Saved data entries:

++++++++

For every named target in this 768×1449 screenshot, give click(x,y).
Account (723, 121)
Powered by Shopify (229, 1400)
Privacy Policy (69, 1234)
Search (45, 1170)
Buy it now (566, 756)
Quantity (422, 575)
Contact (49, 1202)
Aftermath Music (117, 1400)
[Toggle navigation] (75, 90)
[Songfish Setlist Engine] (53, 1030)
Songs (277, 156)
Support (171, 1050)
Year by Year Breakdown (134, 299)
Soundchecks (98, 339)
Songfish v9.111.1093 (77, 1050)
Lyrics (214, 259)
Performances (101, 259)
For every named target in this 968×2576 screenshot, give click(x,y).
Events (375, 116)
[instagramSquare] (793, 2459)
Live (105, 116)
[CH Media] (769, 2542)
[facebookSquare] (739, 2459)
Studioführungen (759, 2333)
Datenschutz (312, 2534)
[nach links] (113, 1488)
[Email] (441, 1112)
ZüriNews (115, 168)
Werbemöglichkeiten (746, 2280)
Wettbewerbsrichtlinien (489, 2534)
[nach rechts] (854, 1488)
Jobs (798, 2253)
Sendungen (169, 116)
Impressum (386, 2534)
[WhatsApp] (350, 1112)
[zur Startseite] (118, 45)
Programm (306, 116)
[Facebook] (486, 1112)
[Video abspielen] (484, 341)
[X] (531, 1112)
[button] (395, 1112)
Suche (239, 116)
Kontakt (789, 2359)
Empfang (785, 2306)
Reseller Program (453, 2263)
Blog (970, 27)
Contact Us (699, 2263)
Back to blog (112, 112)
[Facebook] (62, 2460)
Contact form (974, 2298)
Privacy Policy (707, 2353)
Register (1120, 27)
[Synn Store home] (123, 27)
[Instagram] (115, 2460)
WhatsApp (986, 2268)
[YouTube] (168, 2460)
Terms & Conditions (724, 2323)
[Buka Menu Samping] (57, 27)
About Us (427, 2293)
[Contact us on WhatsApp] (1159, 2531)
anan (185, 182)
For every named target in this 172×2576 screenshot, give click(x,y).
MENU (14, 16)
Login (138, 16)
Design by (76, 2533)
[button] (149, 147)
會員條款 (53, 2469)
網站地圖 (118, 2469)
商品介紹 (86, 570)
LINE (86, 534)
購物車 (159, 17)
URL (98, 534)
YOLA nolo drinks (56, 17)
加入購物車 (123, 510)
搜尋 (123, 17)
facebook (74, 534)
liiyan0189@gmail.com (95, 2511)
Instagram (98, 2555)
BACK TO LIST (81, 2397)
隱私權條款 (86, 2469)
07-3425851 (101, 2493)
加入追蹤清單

++++++++

PROBLEM DETAILS: Please return only the lines from the one that contains "Privacy Policy (707, 2353)" through the final line of the entries, each exactly as written.

RESPONSE:
Privacy Policy (707, 2353)
Register (1120, 27)
[Synn Store home] (123, 27)
[Instagram] (115, 2460)
WhatsApp (986, 2268)
[YouTube] (168, 2460)
Terms & Conditions (724, 2323)
[Buka Menu Samping] (57, 27)
About Us (427, 2293)
[Contact us on WhatsApp] (1159, 2531)
anan (185, 182)
For every named target in this 172×2576 screenshot, give click(x,y).
MENU (14, 16)
Login (138, 16)
Design by (76, 2533)
[button] (149, 147)
會員條款 (53, 2469)
網站地圖 (118, 2469)
商品介紹 (86, 570)
LINE (86, 534)
購物車 (159, 17)
URL (98, 534)
YOLA nolo drinks (56, 17)
加入購物車 (123, 510)
搜尋 (123, 17)
facebook (74, 534)
liiyan0189@gmail.com (95, 2511)
Instagram (98, 2555)
BACK TO LIST (81, 2397)
隱私權條款 (86, 2469)
07-3425851 (101, 2493)
加入追蹤清單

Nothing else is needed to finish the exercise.